▶ [The records]:
_____

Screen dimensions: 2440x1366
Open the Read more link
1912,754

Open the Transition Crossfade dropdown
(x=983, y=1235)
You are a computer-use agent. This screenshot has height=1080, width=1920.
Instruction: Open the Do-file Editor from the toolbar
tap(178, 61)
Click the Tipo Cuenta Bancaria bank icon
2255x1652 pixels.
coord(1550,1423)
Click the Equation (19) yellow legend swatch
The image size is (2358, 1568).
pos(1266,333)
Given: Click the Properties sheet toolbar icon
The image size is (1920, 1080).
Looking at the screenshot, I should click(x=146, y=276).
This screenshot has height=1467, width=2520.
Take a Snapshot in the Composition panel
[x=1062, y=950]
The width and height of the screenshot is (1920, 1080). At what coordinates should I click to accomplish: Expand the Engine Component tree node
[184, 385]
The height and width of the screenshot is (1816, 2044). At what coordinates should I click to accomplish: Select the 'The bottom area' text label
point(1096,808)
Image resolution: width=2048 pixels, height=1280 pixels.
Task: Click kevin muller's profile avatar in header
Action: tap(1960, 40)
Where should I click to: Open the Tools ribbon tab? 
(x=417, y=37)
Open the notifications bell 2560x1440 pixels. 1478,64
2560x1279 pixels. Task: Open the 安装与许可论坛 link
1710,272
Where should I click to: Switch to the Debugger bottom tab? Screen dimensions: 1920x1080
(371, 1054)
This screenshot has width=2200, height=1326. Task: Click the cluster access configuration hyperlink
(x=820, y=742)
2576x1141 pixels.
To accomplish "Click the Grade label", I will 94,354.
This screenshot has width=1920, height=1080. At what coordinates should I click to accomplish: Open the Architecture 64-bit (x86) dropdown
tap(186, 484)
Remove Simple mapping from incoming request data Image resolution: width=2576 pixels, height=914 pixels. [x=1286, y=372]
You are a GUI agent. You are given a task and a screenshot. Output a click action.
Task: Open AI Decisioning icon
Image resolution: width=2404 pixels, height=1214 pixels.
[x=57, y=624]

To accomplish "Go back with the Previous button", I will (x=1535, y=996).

_____

Set down, from the entries above, exactly the lines from the one with "This screenshot has width=2200, height=1326." up to and including the one with "Remove Simple mapping", and no other lines.

This screenshot has width=2200, height=1326. Task: Click the cluster access configuration hyperlink
(x=820, y=742)
2576x1141 pixels.
To accomplish "Click the Grade label", I will 94,354.
This screenshot has width=1920, height=1080. At what coordinates should I click to accomplish: Open the Architecture 64-bit (x86) dropdown
tap(186, 484)
Remove Simple mapping from incoming request data Image resolution: width=2576 pixels, height=914 pixels. [x=1286, y=372]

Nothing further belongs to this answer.